Private Equity Real Estate Funds to Target Alternative Assets, Debt in 2017

U.S. real estate is becoming more expensive, but private equity investors still see U.S. assets as attractive.

Private equity investors will have close to a record level of capital at their disposal in 2017, with an aggregate amount of $237 billion raised for investment in commercial real estate globally, according to London-based research firm Preqin.

The figure is just shy of the post-financial-crisis high of $241 billion spent by private equity real estate fund managers globally in acquiring assets in 2015, according to Andy Moylan, head of real estate products at Preqin.
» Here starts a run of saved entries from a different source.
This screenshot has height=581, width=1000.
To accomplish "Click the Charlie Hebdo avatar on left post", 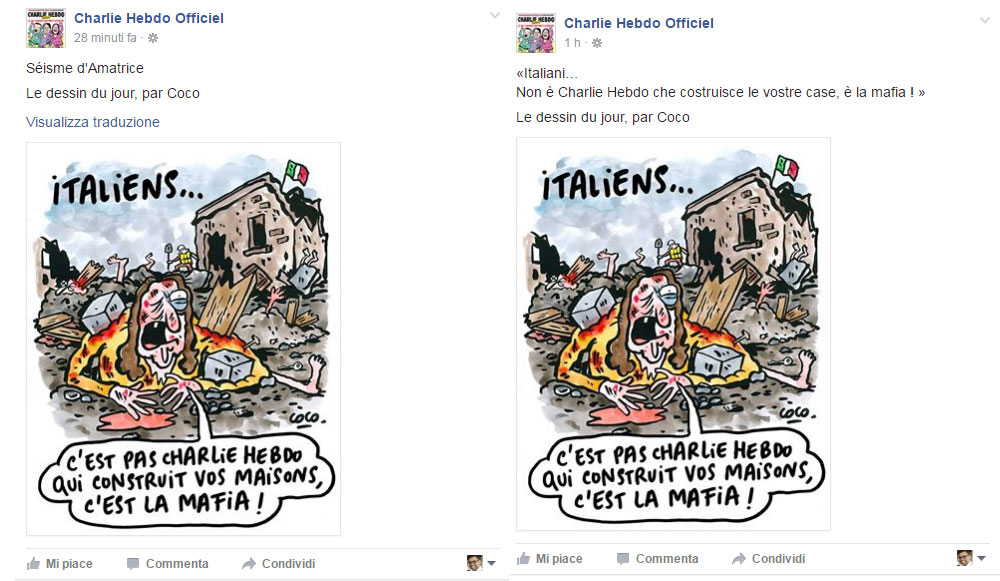I will [x=46, y=28].
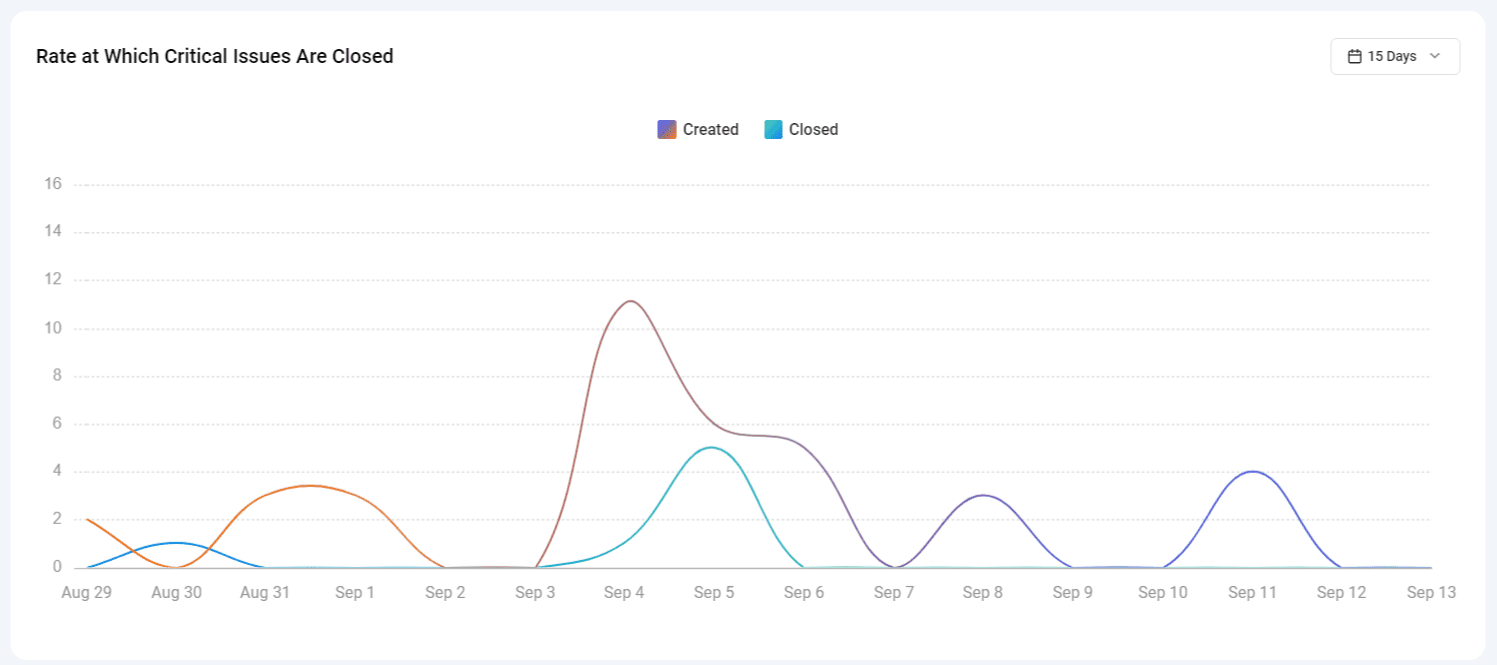This screenshot has width=1497, height=665.
Task: Select the Sep 13 label on the x-axis
Action: click(x=1430, y=591)

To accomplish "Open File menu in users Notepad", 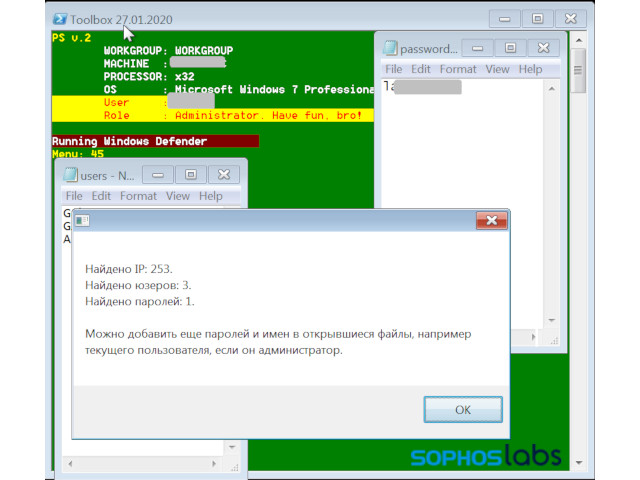I will [x=74, y=196].
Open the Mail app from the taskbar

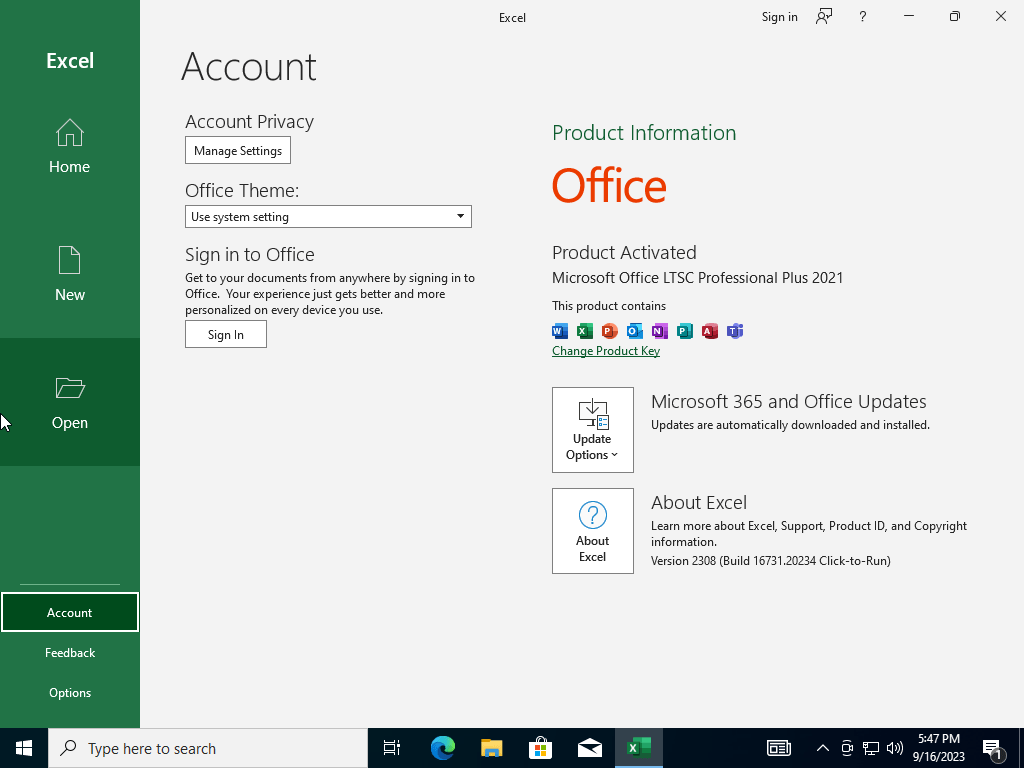point(589,748)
But it’s above the 2016 total of $202 billion in investments. 

Fundraising levels were lower, as fund managers garnered $123 billion in 2015 and $108 billion in 2016, according to Preqin figures.

The 2016 dip has largely been attributed to uncertainty surrounding economic troubles in China, the Brexit vote and the U.S. presidential election, Moylan notes.

At the current stage in the U.S. real estate cycle, it’s becoming tough to find value, Moylan adds, so private equity investors may be more likely to target value-add and opportunistic assets, a point also recently made by Senior Vice President of research firm Real Capital Analytics (RCA) Jim Costello.

U.S. real estate is becoming more expensive, but private equity investors still see U.S. assets as attractive, Moylan notes.

Speaking from the IMN’s Winter Real Estate Opportunity & Private Fund Investing Conference in Laguna Beach, California, panelist Rene Circ, director of research for CoStar Strategy, called the attitude on the event floor “positive.”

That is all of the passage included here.